▸ **Short task A**:
In the chicken-canning post, why was no water added to the jars of raw chicken?
▸ **Short task B**:
Extract the stretch from "We did not pluck" through "wings and legs." in the chicken-canning post.

▸ **Text passage**:
Friday, June 24, 2011

Canning Chicken & Chicken Broth

I have received a few questions about our canning experience, so here are a few more details on how we canned our chicken.

We did not pluck our chickens, we skinned them. We put the water hose in between the skin and the muscle of the just-butchered chicken to loosen the connections. This made skinning a bit easier, but it was still tight around the wings and legs.

When canning chicken, one can partially cook the chicken, then add the broth when canning, or can the raw meat.  We chose to can the raw meat, cut up into large chunks. We made sure there was both dark meat and white meat in each jar, but we ran out of dark meat. So we added a bit of extra fat to the jars with only white meat. We added almost a teaspoon of sea salt and no water or other seasonings, as it will create its own juice while cooking.  At first I thought this was an awfully lot of salt, but the final product does not taste salty.

As you can see from the photo, we used large-mouth pint jars for the meat, processing for 1 hour and 20 minutes at 10 pounds pressure.  Each pressure canner is a little different, so be sure and read the instructions for your particular model on how to exhaust, when to start timing, and cooling. Since I bought mine at an estate sale, we didn't have the owner's manual, but we found everything we needed to know online at the brand's website.  I also took the canner to the local hardware store, where they calibrated the meter to make sure 10 pounds was really 10 pounds.  (It was.)  If you have a used canner, or haven't used it in several years, I recommend getting it calibrated.  The hardware store did not charge me for their service.

▸ **Dataset rows**:
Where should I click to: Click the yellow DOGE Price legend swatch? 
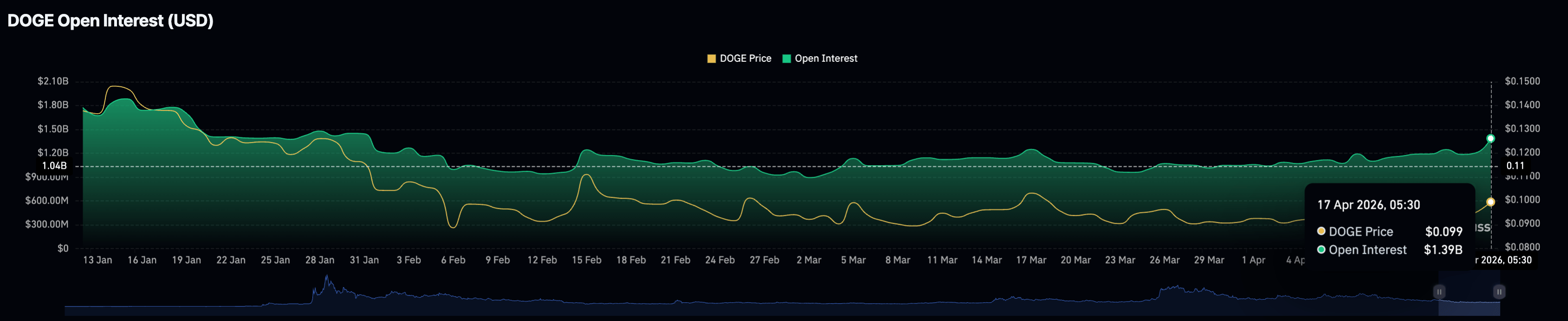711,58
--
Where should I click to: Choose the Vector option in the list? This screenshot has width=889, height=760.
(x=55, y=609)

▸ **Response A**:
No water was added because the chicken creates its own juice while it cooks.

▸ **Response B**:
We did not pluck our chickens, we skinned them. We put the water hose in between the skin and the muscle of the just-butchered chicken to loosen the connections. This made skinning a bit easier, but it was still tight around the wings and legs.